Bureau Seminar, October 1, 2010
Influence of Basement Structure on Evolution of the Deepwater Gulf of Mexico
Dr. Michael R. Hudec
Dr. Michael R. Hudec
Bureau of Economic Geology
Jackson School of Geosciences and Frank J. Peel
Bureau of Economic Geology, Jackson School of Geosciences, Univ of Texas at Austin
Deep structure at the seaward end of the Louann salt basin is divisible into four provinces (from seaward to landward): Abyssal Plain, Allochthonous Ramp, Outer Plateau, and Deep Basin. The Abyssal Plain is composed of flat-lying sediments outboard of deep salt. The Allochthonous Ramp comprises deep salt lying on a surface that cuts upsection from a Louann-aged source layer. It is interpreted as an allochthonous fringe at the seaward end of the Louann salt basin. The Outer Plateau is composed salt structures resting on acoustic basement. Scale of salt structures and withdrawal basins suggest that salt was originally thinner here than in the adjacent Deep Basin. The Deep Basin lies landward and on the downthrown side of a 1-2 km high step in acoustic basement. It contains large diapirs and withdrawal structures indicating very thick original salt.

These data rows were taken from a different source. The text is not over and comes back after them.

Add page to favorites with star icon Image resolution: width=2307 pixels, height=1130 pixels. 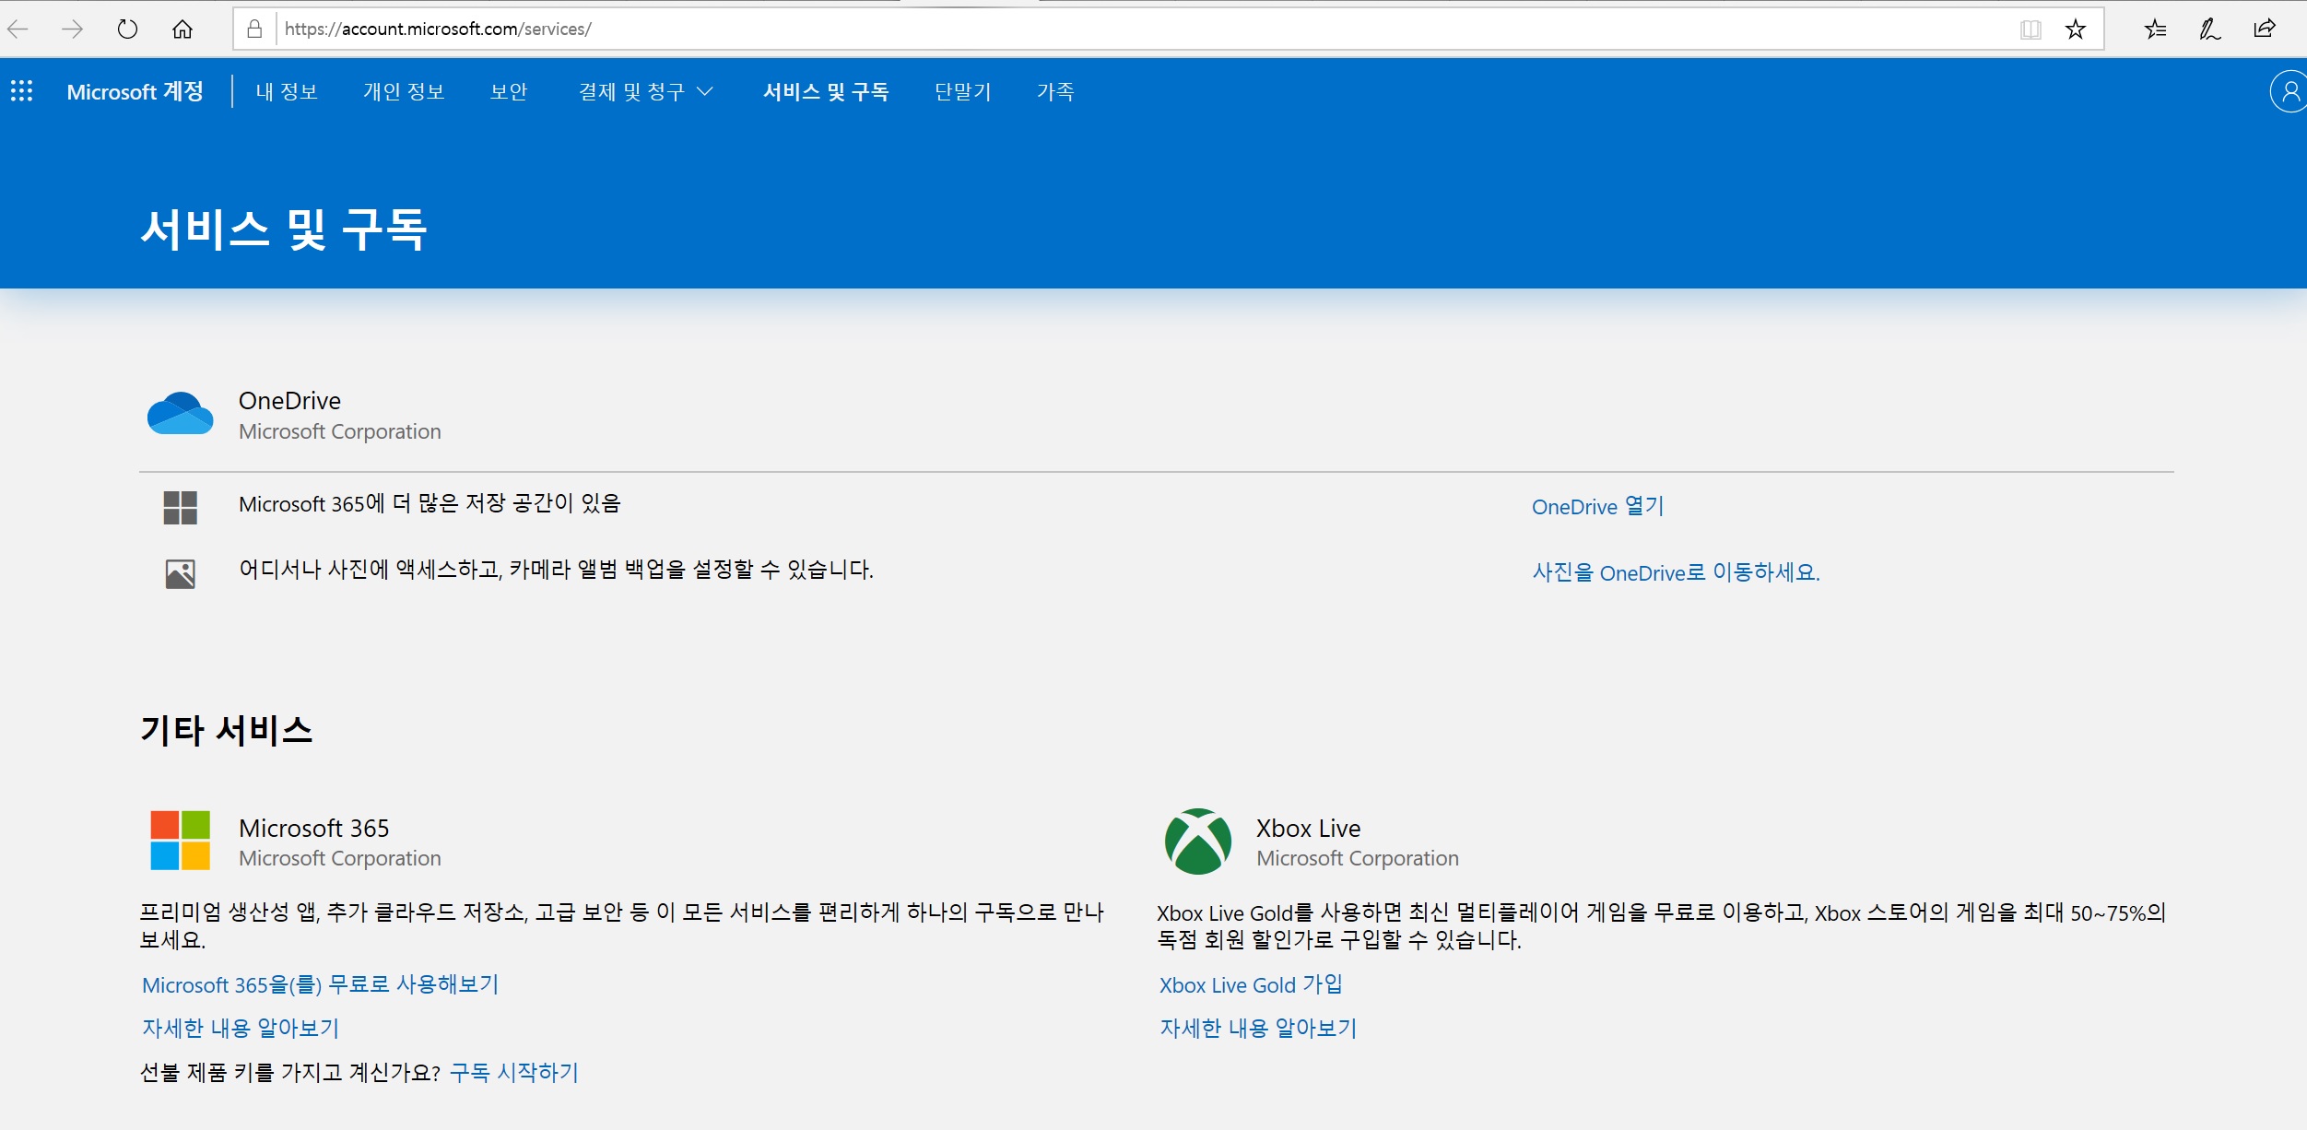click(x=2075, y=29)
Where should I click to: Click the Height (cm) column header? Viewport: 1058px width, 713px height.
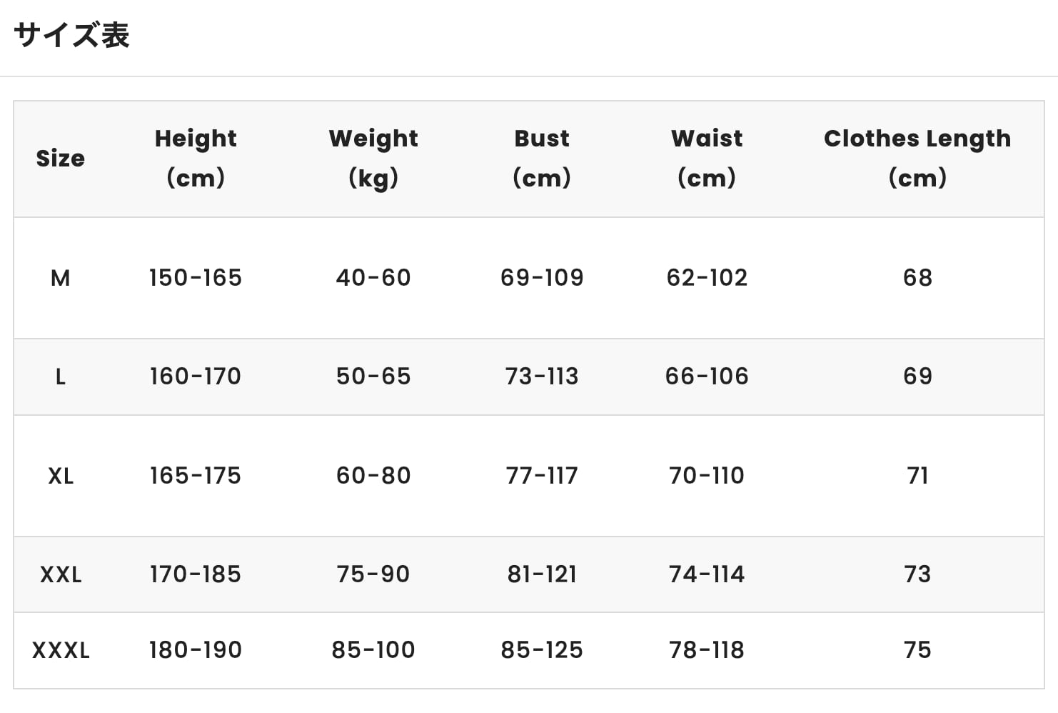click(195, 158)
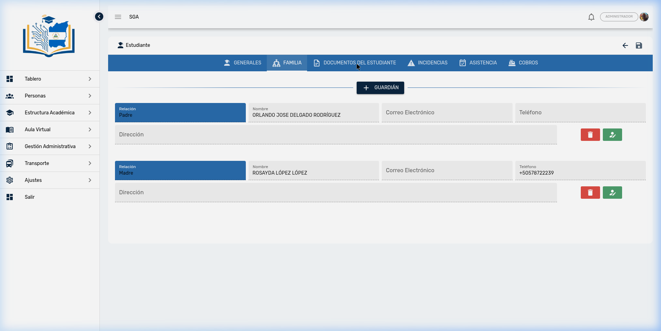Delete the Madre guardian record
The width and height of the screenshot is (661, 331).
click(590, 193)
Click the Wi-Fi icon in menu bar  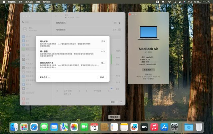tap(169, 2)
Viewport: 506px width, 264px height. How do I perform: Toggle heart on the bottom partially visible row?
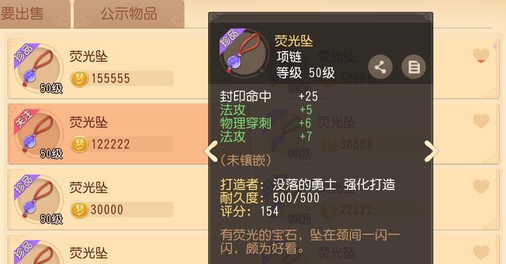pyautogui.click(x=481, y=251)
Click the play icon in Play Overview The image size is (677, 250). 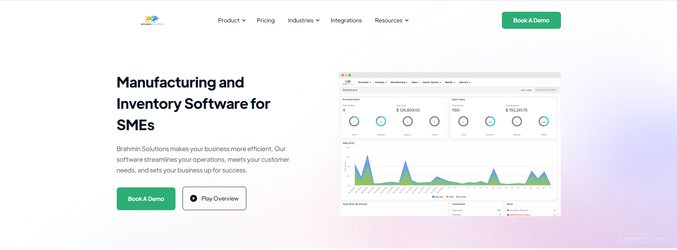coord(194,198)
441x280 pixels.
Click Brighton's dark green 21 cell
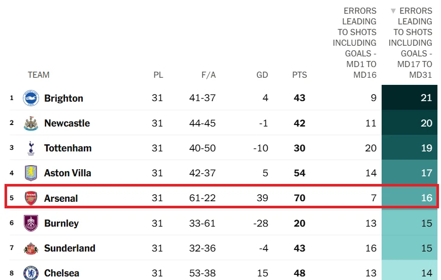[410, 98]
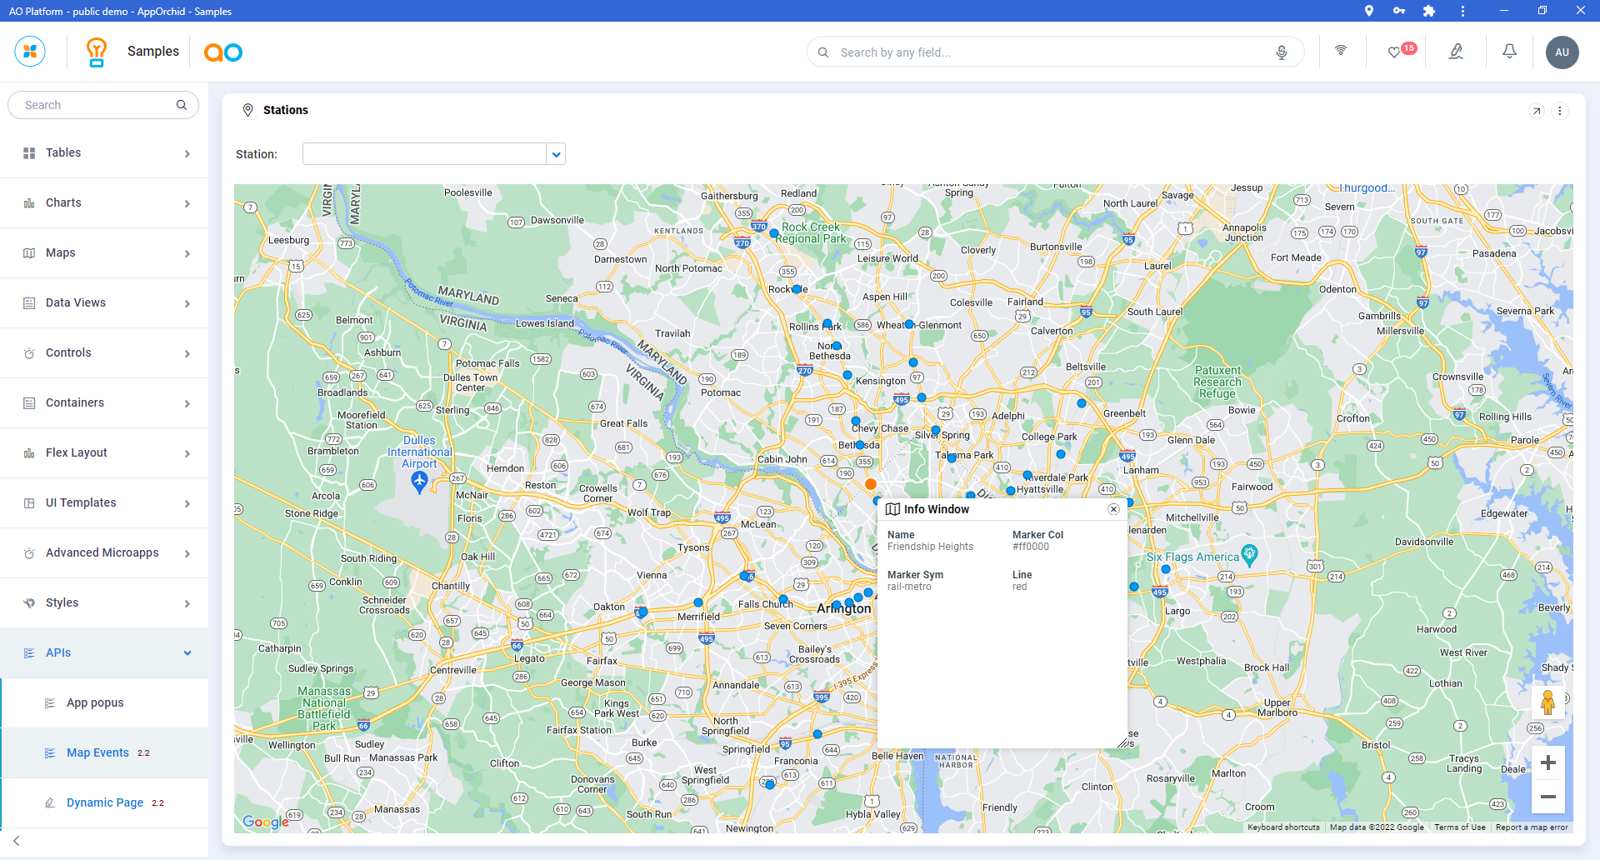1600x860 pixels.
Task: Click the wifi signal status icon
Action: pyautogui.click(x=1341, y=51)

Most published restorations place the edge of the Louann salt basin at the downdip end of the Outer Plateau. However, we suggest that plate restorations, crustal signature, and geometry of the Outer Plateau suggest that the edge of the Louann Basin was further updip, and the downdip end of the Deep Basin Province.
A map of deep-salt provinces in the deepwater Gulf of Mexico suggests that the Louann salt basin is divisible into two parts, separated by a major reentrant. In the eastern (Louisiana) subbasin, the Outer Plateau and Allochthonous Ramp form concentric bands around the edge of the Deep Basin. The western (Texas) subbasin has no Allochthonous Ramp. This structure is consistent with plate restorations, but is less clearly supported by potential fields data.
The structure of the deep salt has had a major influence on the subsequent evolution of the deepwater Gulf of Mexico. A model in which a thin-salt fringe lay outboard of a thicker-salt Deep Basin can explain observed patterns in structural style, seismic data quality, diapir location and orientation, overridden diapirs, rafted minibasins, and imbricated sutures. It may also provide suggests for areas of future subcanopy hydrocarbon prospectivity.